Most physicians who have reviewed the studies agree that the findings may signal a new approach to combating obesity.
"There are plenty of reasons to get enough sleep, but this one might motivate people, especially if there is a real hormonal effect that shows getting enough sleep helps control weight," said Dr. Keith-Thomas Ayoub, associate professor of pediatrics at Albert Einstein College of Medicine in New York. "It might help people feel less blame and might help motivate them to take steps that avoid setting themselves up to fail."
However, many experts caution that simply increasing the amount of sleep each night is unlikely to result in significant weight loss unless patients also commit themselves to a healthy lifestyle.
"It isn't so simple just to tell people to sleep more and then they will lose weight," said Dr. Lee Kaplan, director of the Massachusetts General Hospital Weight Center in Boston. "People should see that when put into the total picture of all the things that cause people to gain weight, sleep is something that individuals should really aim to improve. But at the same time, sleep deprivation is only one contributor to the obesity puzzle."

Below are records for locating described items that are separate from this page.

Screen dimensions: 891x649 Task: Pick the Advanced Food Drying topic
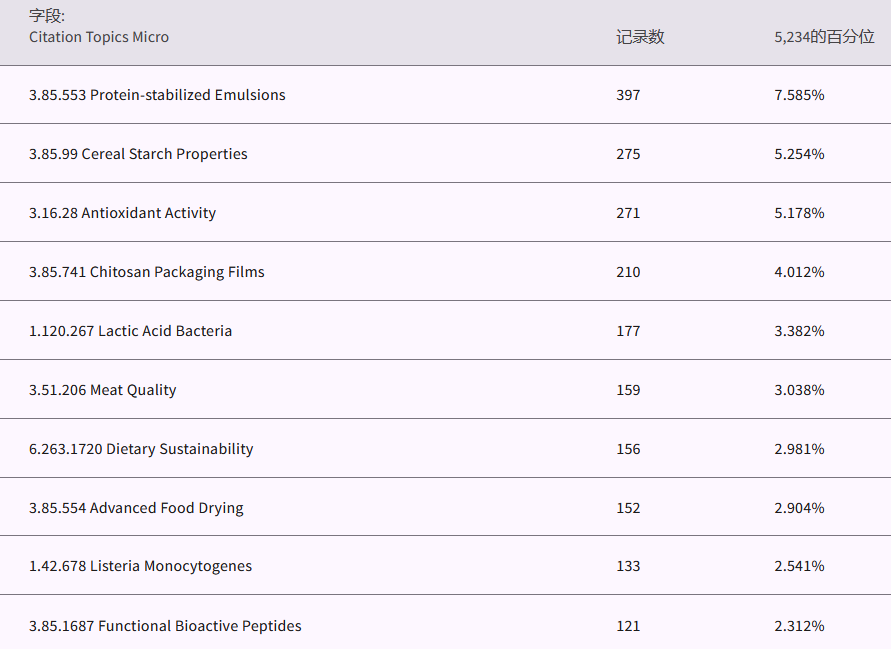point(136,508)
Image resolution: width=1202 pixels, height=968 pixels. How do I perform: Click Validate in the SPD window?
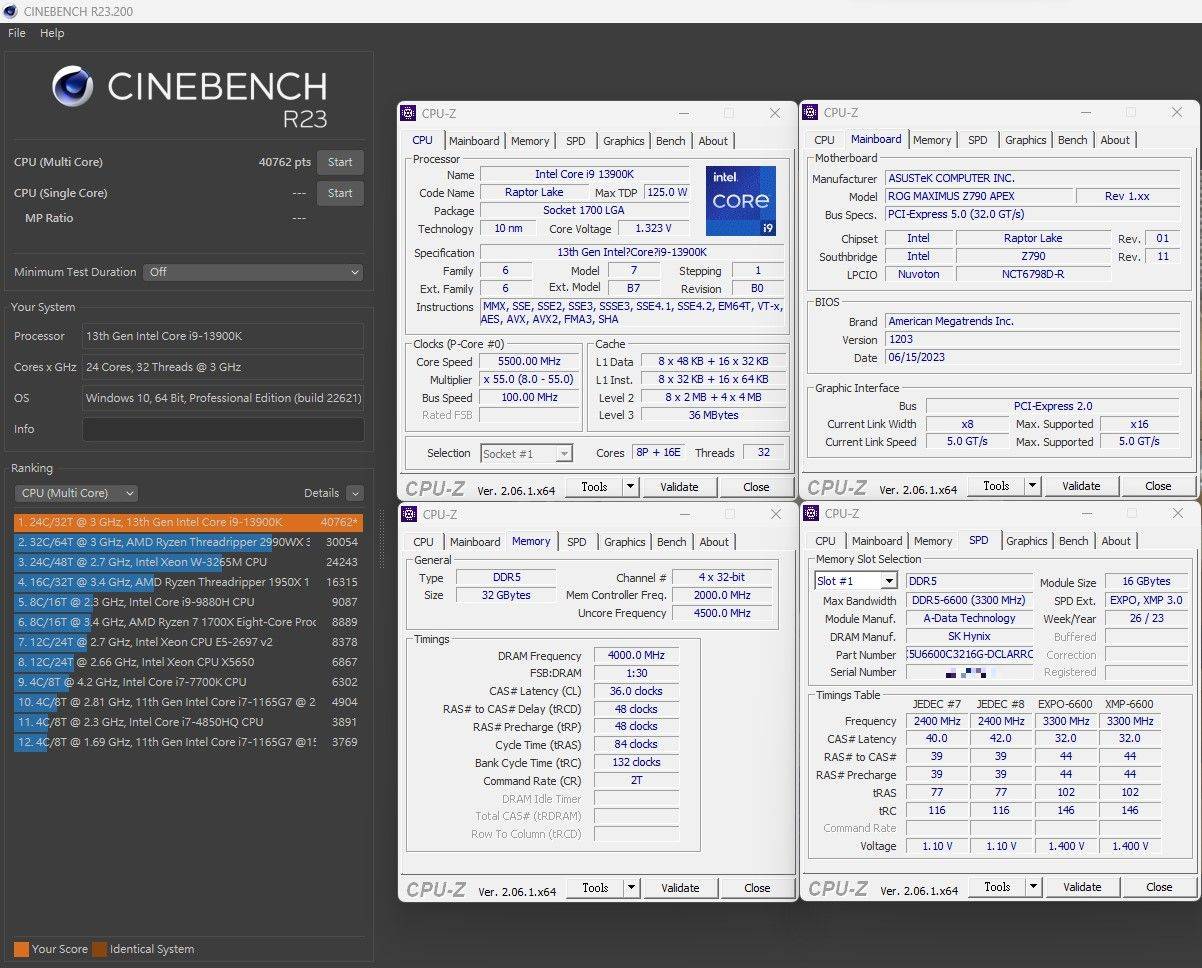pos(1082,887)
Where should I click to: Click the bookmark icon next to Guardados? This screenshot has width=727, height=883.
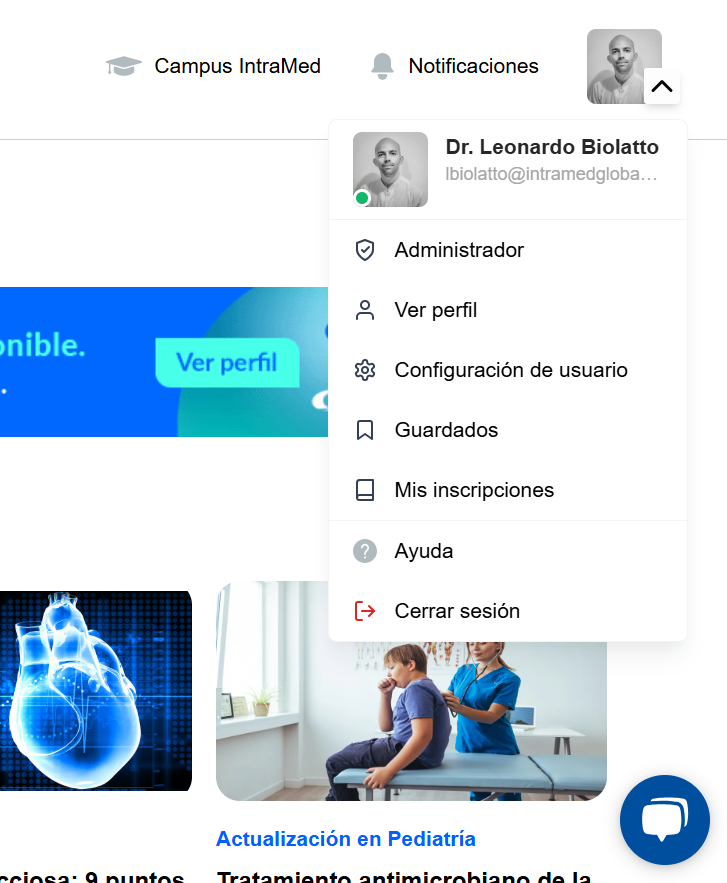365,430
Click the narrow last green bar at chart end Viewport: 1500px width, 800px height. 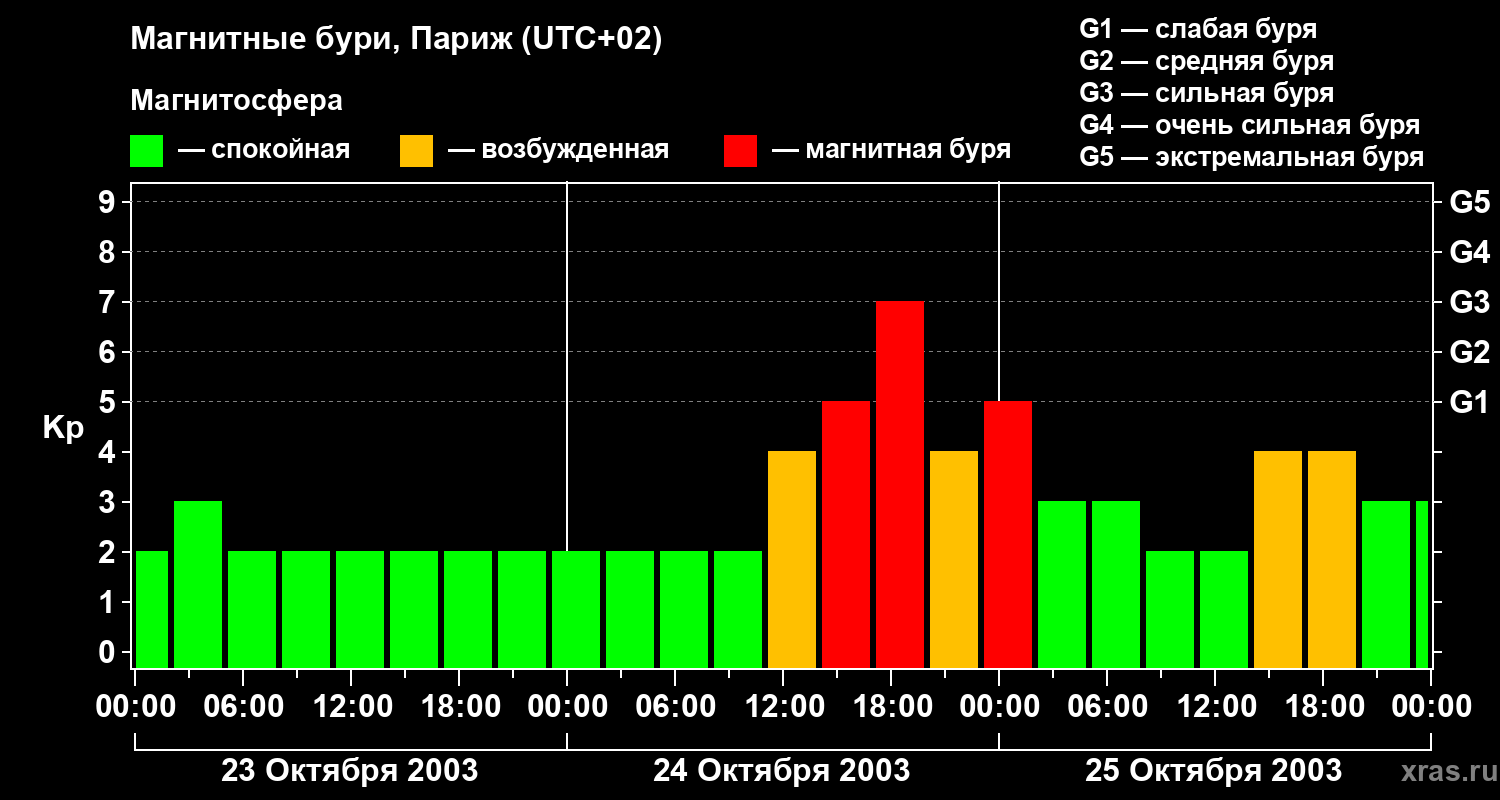coord(1422,584)
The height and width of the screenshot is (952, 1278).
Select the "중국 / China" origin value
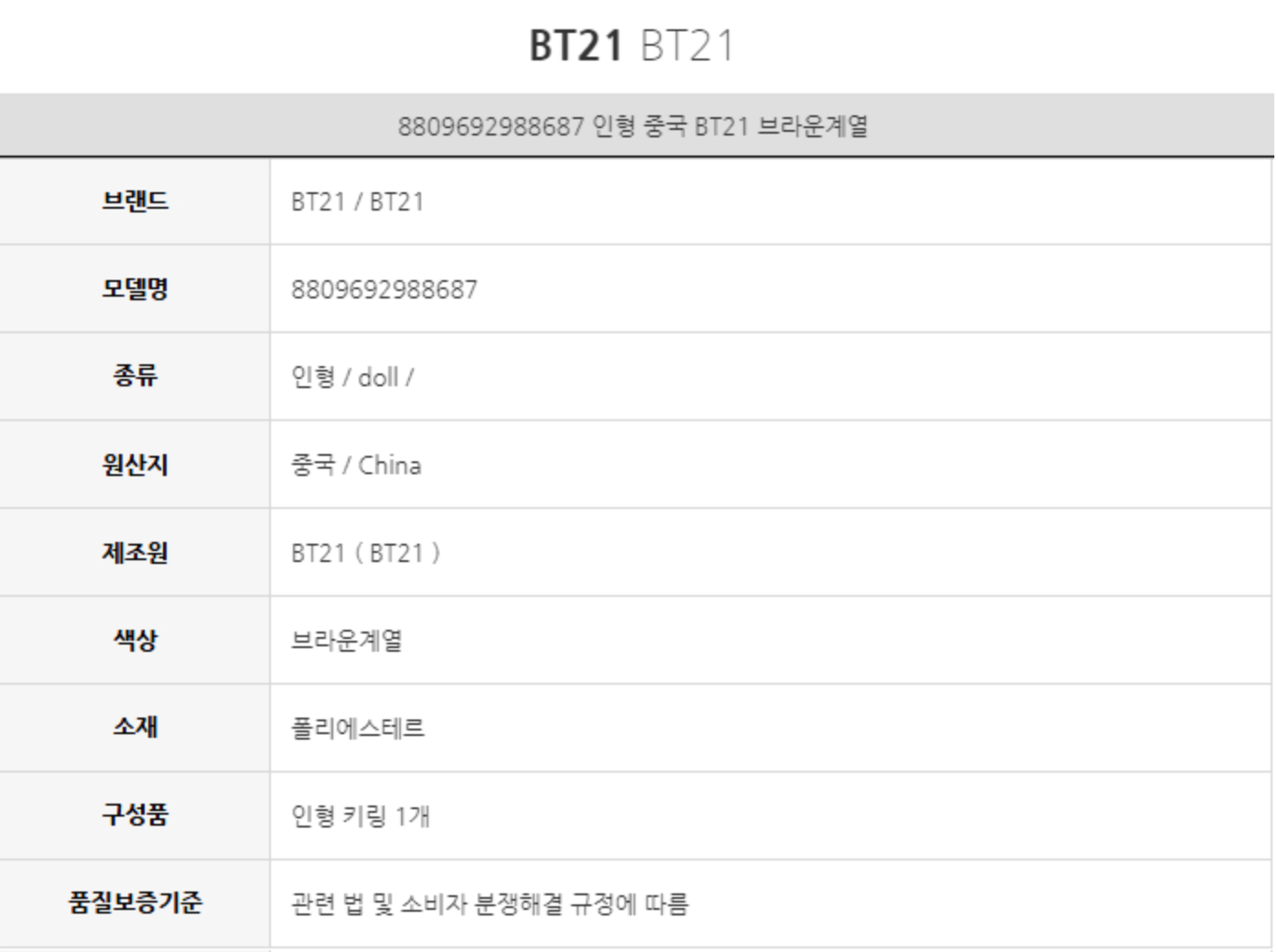(x=356, y=465)
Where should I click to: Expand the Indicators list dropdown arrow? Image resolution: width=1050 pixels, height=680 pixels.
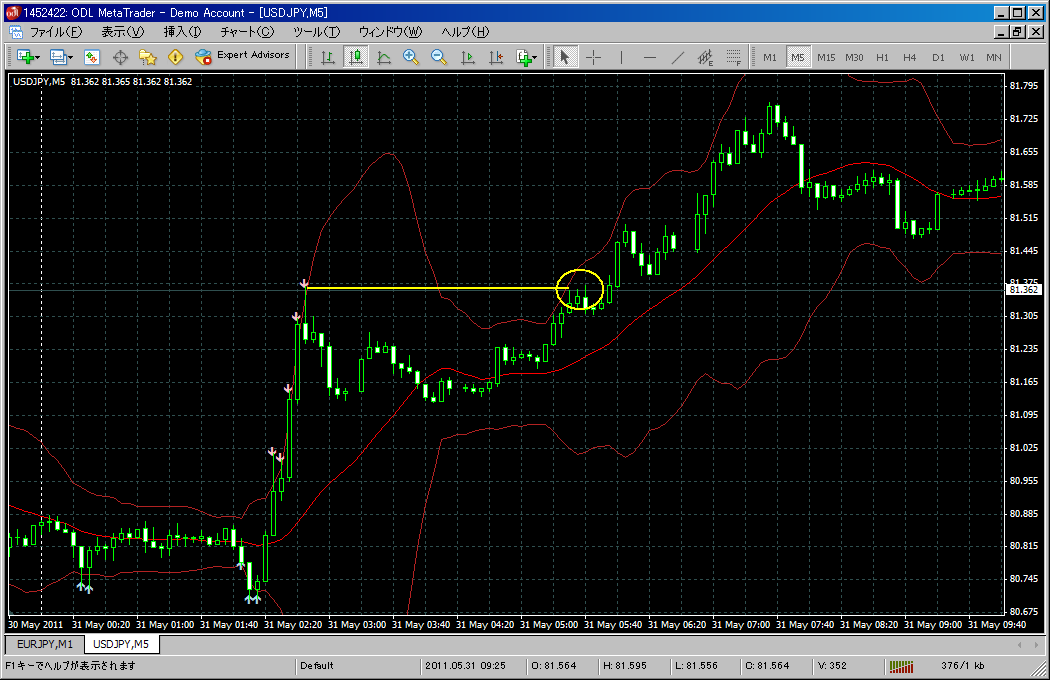click(x=535, y=58)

Kaplan also cited food intake, stress levels and amount of exercise as other factors individuals should modify to lose weight.
'A Very Convincing Picture'
Mignot agreed that physicians should view sleep as just one facet on the battle against obesity. But he added that the two studies could be used as a springboard to finding ways to fix the hormonal changes that cause people to eat more and gain weight.
"I think these two studies are perfect in terms of complementing each other," he said. "When you put them together, they paint a very convincing picture. Now we need to look closer at why sleep affects these two important hormones and what we can do to change the balance in favor of losing weight."
Dr. David Katz, director of the Prevention Research Center at Yale University, looked at the results from a different angle.
"People laugh at commercials that promote money-making schemes that help you 'lose weight in your sleep,' " he said. "But guess what? This shows that if you sleep enough each night, you can lose weight in your sleep without paying a single penny."